La legge elettorale in aula il 27 gennaio: Matteo Renzi taglia fuori il Movimento 5 Stelle

Il referendum online M5S rischia di andare troppo per le lunghe rispetto ai tempi previsti. Ma la discussione è ancora in alto mare.

di andreas

L’annuncio arrivato ieri sera che la riforma della legge elettorale approderà in aula il 27 gennaio ha due conseguenze: da una parte Matteo Renzi si trova adesso con il coltello dalla parte del manico, dal momento che le sue tre proposte rimangono le uniche su cui c’è il (poco) tempo per ragionare e decidere; l’altra è che il Movimento 5 Stelle si trova tagliato fuori dalla discussione, poiché il referendum online con cui il partito di Beppe Grillo deciderà qual è la sua proposta in materia è quasi impossibile che sia completato per tempo (tanto più che ancora non è cominciato).

Il che non significa che per il segretario del Pd vada tutto per il verso giusto, anzi. Se da una parte i tempi stretti possono fare sì che almeno questa volta la discussione cominci sul serio, dall’altra il rischio è che la commissione che dovrà esaminare e preparare il testo che arriverà in aula diventi un campo minato dalla quale sia molto difficile uscire vivi, o almeno con qualcosa di concreto di mano.

Se anche si esclude dalla partita il Movimento 5 Stelle, resta il fatto che il Pd è diviso al suo interno tra chi gradisce il sistema spagnolo (proporzionale) e chi invece insiste sul maggioritario a doppio turno. E già questo è un bel problema. Se poi ci si aggiunge il fatto che il primo piace a Forza Italia (storicamente penalizzato dal maggioritario), mentre il secondo piace a Ncd, ecco che la situazione si complica ancora di più.

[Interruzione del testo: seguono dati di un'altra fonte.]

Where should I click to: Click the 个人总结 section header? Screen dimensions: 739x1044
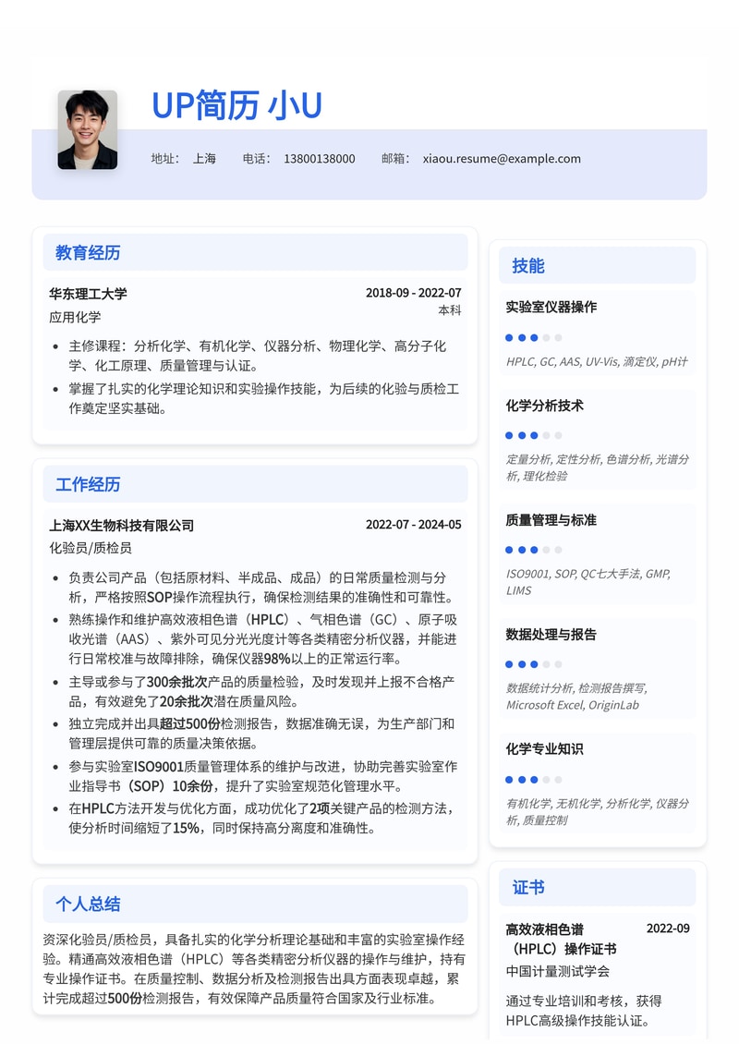coord(87,904)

Come se ne esce? La cosa certa è che prima di tutto dev’essere il Partito Democratico a trovare un accordo al suo interno e poi presentare la sua proposta al partito che potrebbe appoggiarlo. Sembrerebbe una cosa semplice, se non fosse che la riforma della legge elettorale si sta trasformando nel terreno di scontro tra renziani e anti-renziani. Brutto segnale.